### What you will do:
Please repeat exactly the line containing "The width and height of the screenshot is (865, 432)." and each line after it in the records below, through the last.

┌─ Data records

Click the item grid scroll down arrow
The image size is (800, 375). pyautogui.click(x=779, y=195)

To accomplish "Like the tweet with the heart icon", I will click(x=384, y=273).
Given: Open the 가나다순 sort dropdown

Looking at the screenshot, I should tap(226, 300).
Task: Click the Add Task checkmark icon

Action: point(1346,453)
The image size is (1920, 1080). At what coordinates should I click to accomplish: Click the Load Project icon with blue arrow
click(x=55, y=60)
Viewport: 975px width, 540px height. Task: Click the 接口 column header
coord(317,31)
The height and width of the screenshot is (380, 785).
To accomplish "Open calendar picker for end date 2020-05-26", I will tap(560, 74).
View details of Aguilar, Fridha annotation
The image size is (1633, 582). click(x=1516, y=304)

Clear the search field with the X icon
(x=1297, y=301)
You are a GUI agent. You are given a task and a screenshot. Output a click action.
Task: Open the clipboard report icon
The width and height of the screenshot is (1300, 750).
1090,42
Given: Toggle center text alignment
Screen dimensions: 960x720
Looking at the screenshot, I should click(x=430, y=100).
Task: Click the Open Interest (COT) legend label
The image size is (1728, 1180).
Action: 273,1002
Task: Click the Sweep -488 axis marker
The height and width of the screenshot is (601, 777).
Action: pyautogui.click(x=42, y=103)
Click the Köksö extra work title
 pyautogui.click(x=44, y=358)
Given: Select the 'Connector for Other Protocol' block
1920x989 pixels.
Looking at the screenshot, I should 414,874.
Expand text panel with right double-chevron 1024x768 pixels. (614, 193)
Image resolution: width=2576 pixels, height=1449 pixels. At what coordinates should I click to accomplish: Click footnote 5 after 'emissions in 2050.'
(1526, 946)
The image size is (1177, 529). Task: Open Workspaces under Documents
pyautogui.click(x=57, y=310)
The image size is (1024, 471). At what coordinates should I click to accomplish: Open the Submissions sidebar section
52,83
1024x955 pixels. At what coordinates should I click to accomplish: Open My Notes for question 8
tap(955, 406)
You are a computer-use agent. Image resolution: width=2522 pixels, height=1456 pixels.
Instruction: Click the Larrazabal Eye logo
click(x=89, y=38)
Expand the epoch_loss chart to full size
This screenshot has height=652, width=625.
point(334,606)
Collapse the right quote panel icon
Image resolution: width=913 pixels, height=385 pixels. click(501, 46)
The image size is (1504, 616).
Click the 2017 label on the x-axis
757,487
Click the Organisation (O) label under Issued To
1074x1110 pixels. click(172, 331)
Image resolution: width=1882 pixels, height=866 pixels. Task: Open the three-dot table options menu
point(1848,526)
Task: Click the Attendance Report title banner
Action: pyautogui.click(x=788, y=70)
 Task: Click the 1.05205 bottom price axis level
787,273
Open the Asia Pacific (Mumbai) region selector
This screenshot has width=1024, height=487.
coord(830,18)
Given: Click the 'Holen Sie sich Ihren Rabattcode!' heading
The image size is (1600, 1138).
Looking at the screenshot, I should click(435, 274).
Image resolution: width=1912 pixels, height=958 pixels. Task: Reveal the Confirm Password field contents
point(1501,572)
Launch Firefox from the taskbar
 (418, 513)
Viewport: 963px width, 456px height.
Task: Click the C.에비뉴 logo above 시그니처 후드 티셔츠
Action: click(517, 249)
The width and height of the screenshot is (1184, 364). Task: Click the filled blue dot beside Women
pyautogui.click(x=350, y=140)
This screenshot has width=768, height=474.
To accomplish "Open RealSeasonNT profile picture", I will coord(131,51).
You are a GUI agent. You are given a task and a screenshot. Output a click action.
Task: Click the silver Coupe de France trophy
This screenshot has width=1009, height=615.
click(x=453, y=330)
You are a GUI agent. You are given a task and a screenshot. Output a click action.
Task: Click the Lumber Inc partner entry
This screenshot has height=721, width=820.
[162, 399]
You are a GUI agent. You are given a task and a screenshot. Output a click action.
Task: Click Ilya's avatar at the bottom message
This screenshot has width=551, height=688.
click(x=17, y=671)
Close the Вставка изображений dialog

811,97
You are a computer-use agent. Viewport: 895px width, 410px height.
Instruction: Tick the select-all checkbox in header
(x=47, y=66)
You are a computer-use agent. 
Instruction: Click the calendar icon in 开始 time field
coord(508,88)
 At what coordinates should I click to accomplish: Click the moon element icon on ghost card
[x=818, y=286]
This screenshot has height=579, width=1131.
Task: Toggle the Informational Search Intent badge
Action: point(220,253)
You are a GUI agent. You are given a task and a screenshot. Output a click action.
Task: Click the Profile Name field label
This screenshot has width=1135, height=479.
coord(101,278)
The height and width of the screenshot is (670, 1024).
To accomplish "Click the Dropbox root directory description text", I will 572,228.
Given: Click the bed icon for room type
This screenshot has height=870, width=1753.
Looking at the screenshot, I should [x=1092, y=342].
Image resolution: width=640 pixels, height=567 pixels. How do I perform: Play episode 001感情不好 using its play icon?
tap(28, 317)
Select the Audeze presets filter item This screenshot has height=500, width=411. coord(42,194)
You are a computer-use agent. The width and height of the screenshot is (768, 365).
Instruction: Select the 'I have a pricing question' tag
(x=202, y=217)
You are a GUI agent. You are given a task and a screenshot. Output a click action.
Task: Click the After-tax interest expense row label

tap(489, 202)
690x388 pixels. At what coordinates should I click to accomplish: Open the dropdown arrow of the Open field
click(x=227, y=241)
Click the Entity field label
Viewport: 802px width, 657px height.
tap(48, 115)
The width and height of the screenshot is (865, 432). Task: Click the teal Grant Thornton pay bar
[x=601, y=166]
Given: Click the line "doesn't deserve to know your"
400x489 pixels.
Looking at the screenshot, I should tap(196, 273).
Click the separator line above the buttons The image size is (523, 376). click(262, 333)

└─

### Finished exercise:
The width and height of the screenshot is (865, 432). Task: Click the teal Grant Thornton pay bar
[x=601, y=166]
Given: Click the line "doesn't deserve to know your"
400x489 pixels.
Looking at the screenshot, I should tap(196, 273).
Click the separator line above the buttons The image size is (523, 376). click(262, 333)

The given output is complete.